Wireless industry is trying to hide where 5G is actually available

from the ill-communication dept

Buried underneath the blistering hype surrounding fifth-generation (5G) wireless is a quiet but growing consensus: the technology is being over-hyped, and early incarnations were rushed to market in a way that prioritized marketing over substance. That's not to say that 5G won't be a good thing when it arrives at scale several years from now, but early offerings have been almost comical in their shortcomings. AT&T has repeatedly lied about 5G availability by pretending its 4G network is 5G. Verizon has repeatedly hyped early non-standard launches that, when reviewers actually got to take a look, were found to be barely available.

There's a solid chasm between where carriers say they offer 5G, and where 5G is actually available. And there's every indication that mobile carriers are working overtime to make sure that chasm isn't obvious to consumers.

As the FCC finally buckles to pressure to fix the US's comically inaccurate broadband availability maps, both AT&T and Verizon are trying to ensure that 5G is excluded from these efforts. The FCC has been widely ridiculed for blindly relying on overly-generous ISP data indicating where wireless and wired broadband exists. The FCC has long declared that an entire census tract is technically "served" with broadband if just one home in that tract has service. After massive bipartisan political pressure, the FCC recently announced it would at least take a look at using more accurate geospatial data to pinpoint broadband availability.

But in letters to the FCC, the wireless industry declares that 5G should be excluded from these mapping improvements because it might reveal ambiguously "sensitive" information:

"It would be premature for the Commission to require wireless providers to submit coverage maps for 5G service at this time," AT&T said, stating that "requiring 5G coverage maps in this early stage of 5G deployment could reveal sensitive information about cell site locations and even customer locations."

The CTIA, the wireless industry’s top lobbying organization, mirrored those claims in its own filing, insisting that while the organization “supports efforts to monitor 5G deployment,” it is “premature to propose standardized service requirements” for mapping 5G availability.

The broadband industry has historically lobbied against any real effort to improve broadband mapping. Why? Better public data would only more clearly highlight the country's broadband availability gaps and lack of competition, and might result in somebody, you know, actually trying to do something about it. In this case, the industry isn't keen on having its rosy 5G availability promises exposed as a marketing farce:

"Right now, 5G is the technological equivalent of the emperor's new clothes,” she said. “It's the finest new technology, but no one can see it. Without maps that clarify where 5G service is offered at particular service standards, carriers have few checks on their claims about 5G's current reach and capabilities.”

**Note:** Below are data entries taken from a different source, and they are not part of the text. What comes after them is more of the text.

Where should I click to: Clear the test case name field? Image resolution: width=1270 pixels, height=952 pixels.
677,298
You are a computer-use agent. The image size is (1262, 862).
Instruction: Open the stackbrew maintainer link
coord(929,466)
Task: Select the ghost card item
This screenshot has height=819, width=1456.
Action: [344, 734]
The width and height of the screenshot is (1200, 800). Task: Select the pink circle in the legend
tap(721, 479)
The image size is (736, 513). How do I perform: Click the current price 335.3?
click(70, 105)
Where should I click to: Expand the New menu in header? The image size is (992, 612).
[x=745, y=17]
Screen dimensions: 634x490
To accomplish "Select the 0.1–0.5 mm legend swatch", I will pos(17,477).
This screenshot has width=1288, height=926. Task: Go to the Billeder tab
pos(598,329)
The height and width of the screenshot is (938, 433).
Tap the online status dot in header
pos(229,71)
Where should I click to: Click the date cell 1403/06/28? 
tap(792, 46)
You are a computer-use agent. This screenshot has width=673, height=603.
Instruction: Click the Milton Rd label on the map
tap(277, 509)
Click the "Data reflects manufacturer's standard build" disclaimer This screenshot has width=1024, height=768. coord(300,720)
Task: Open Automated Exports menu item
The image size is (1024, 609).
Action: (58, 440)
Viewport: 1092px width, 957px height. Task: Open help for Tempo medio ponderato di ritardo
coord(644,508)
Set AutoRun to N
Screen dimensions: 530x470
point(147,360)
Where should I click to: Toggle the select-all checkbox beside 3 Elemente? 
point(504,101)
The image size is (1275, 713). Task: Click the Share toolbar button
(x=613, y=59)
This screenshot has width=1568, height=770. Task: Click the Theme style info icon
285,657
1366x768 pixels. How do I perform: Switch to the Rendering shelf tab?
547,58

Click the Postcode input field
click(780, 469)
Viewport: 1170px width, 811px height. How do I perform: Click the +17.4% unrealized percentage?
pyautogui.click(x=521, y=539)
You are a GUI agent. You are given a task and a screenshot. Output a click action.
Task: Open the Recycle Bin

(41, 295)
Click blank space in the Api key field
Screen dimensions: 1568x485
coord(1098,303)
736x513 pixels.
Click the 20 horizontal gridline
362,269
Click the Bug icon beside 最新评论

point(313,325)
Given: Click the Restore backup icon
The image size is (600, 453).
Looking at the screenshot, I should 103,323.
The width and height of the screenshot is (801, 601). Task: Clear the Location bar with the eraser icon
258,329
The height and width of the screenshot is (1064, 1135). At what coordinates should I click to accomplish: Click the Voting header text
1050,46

The Trump FCC has used the promise of looming 5G availability as partial justification for obliterating countless consumer protections (read: you don't need oversight of a historically predatory industry because 5G competition will drive amazing innovation!). But there's every indication that, like 4G, 5G will be spotty in areas where the industry has skimped on deploying fiber because it's not profitable enough, quickly enough, for Wall Street. As such, knowing where the emerging standard is actually available is going to be kind of important.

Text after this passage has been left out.